* **Supplied data**
───
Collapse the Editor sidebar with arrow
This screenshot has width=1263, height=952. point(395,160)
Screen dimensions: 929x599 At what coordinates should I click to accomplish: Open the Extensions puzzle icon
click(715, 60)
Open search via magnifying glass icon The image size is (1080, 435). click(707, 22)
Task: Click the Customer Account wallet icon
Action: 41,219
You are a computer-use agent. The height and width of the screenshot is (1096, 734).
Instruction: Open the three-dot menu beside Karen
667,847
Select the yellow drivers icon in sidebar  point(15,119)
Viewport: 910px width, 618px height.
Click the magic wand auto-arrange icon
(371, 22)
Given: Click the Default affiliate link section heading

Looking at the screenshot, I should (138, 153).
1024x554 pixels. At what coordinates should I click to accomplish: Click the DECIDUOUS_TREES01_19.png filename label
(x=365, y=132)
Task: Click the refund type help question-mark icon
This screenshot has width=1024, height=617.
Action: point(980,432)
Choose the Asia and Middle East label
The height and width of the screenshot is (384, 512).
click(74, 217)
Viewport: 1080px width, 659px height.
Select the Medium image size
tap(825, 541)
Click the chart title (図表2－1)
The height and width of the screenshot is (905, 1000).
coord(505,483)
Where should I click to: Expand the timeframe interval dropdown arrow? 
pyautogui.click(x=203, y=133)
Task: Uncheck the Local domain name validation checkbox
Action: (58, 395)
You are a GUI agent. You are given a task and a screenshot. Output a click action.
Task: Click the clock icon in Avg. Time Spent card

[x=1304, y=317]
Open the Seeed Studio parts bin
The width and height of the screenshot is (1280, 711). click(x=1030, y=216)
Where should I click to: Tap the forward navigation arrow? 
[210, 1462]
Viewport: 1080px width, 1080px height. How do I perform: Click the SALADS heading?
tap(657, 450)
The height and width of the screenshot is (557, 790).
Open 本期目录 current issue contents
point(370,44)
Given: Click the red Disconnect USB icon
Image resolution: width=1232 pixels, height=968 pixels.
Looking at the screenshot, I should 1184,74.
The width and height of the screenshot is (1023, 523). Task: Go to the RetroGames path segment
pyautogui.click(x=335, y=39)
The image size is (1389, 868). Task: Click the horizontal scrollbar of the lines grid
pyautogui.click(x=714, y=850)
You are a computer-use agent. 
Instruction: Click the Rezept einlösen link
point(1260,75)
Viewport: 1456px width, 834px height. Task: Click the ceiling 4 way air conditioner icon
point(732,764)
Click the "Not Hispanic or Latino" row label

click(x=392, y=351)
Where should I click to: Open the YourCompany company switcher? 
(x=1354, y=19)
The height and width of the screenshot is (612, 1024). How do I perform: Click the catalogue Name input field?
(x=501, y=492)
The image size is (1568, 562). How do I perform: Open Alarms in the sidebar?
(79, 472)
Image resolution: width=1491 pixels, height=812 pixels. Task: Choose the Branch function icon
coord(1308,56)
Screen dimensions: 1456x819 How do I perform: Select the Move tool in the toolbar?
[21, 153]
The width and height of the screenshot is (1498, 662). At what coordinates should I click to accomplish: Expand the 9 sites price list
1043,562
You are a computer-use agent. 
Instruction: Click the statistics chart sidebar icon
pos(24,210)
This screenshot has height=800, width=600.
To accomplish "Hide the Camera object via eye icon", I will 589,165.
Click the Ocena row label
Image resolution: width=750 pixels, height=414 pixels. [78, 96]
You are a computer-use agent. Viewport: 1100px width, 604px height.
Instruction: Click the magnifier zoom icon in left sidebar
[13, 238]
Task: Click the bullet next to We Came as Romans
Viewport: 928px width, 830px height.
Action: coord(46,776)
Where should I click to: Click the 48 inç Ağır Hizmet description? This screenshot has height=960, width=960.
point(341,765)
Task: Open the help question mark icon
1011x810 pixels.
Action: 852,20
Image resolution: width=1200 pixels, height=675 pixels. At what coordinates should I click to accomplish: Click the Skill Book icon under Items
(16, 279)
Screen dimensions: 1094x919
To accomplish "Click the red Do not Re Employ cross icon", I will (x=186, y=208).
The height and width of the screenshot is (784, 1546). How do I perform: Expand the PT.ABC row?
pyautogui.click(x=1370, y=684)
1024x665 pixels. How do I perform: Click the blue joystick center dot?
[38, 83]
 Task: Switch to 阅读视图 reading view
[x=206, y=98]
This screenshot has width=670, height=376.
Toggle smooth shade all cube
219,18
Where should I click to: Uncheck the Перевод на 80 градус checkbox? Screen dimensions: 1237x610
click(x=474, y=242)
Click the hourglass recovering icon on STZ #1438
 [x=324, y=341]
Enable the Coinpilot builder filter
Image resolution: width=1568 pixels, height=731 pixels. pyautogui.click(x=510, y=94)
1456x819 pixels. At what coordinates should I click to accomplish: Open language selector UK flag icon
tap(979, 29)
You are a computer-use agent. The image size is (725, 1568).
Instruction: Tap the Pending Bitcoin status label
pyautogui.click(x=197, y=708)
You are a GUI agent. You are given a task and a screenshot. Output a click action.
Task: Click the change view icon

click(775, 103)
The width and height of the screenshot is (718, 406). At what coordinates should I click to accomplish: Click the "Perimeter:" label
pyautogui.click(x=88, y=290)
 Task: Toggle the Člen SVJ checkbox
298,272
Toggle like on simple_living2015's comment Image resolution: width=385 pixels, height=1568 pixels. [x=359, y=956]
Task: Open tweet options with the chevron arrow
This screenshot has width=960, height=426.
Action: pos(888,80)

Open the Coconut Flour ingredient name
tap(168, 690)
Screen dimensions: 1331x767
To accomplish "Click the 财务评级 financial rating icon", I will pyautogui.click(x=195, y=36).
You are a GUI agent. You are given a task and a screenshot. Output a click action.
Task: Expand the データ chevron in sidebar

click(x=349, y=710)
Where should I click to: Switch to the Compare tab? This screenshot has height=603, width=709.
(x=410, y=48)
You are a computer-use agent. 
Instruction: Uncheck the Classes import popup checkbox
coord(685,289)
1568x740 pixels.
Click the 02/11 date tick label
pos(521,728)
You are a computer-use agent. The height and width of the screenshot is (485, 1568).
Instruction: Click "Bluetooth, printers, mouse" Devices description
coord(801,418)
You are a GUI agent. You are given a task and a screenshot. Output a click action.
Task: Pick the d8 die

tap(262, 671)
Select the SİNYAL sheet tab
───
* **Work order**
List, from the entries above, every line in which the word "question" shows up.

* **Solution to this problem**
Task: Click the refund type help question-mark icon
Task: Open the help question mark icon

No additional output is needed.